Ahora las viejas ciudades
adultas, con su núcleo gótico compuesto de la catedral, el
ayuntamiento y las callejas de empinados tejadillos, alrededor de
cuyas torres y puertas pusiera el barroco un cerquillo de
espirituales y claras casas patricias, palacios e iglesias
espaciosas; ahora las viejas ciudades comienzan a prolongarse en
todas las direcciones con masas informes, cuarteles de alquiler y
construcciones útiles que van invadiendo el campo desierto. Ábrense
calles, derríbanse edificios, destruyese en suma el rostro noble y
digno de los antiguos tiempos. El que desde lo alto de una torre
contempla ese mar de casas reconocerá al punto en esa historia
petrificada el instante en que, acabado el crecimiento orgánico,
comienza el amontonamiento inorgánico que, sin sujetarse a límites,
rebasa todo horizonte. Ahora surgen los productos artificiales
matemáticos, ajenos por completo a la vida del campo; esos
engendros, hijos de un finalismo intelectual; esas ciudades de los
arquitectos municipales, que en todas las civilizaciones
reproducen la forma del tablero de ajedrez, símbolo típico de la
falta de alma. Herodoto contempla admirado en Babilonia esos
cuadrados regulares. Los españoles los ven también en Tenochtitlán.
En el mundo antiguo comienza la serie de las ciudades «abstractas»
con Thurioi, que «diseñó» en 441 Hippodamos de Mileto. Siguen a
ésta Priene, donde el tipo cuadrático ignora la movilidad de la
superficie; Rodas, Alejandría.
[...] El «sinequismo»

> [SECCIÓN DE DATOS]
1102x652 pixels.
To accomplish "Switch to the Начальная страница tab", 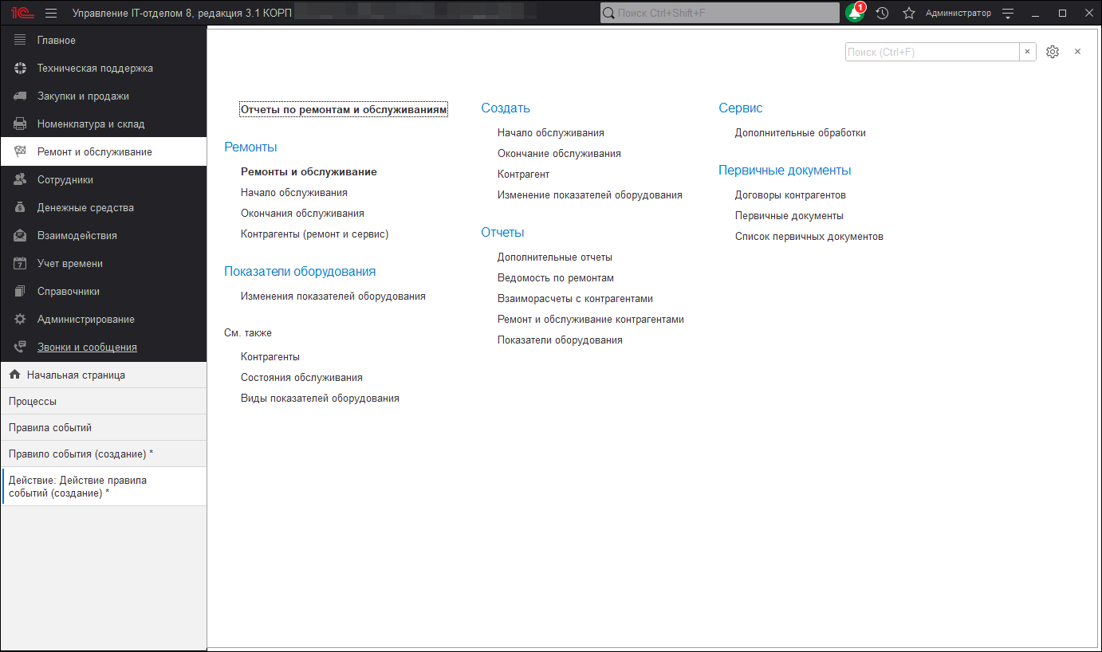I will coord(76,375).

> [LISTA DE TAREAS]
• a. Según el texto sobre las viejas ciudades, ¿quién diseñó Thurioi y en qué año?
• b. Reproduce sin cambios el pasaje del texto sobre las viejas ciudades que empieza con "con Thurioi, que" y continúa hasta "superficie; Rodas, Alejandría.".

> [RESPUESTAS DEL EJERCICIO]
• a. La diseñó Hippodamos de Mileto en 441.

• b.
con Thurioi, que «diseñó» en 441 Hippodamos de Mileto. Siguen a
ésta Priene, donde el tipo cuadrático ignora la movilidad de la
superficie; Rodas, Alejandría.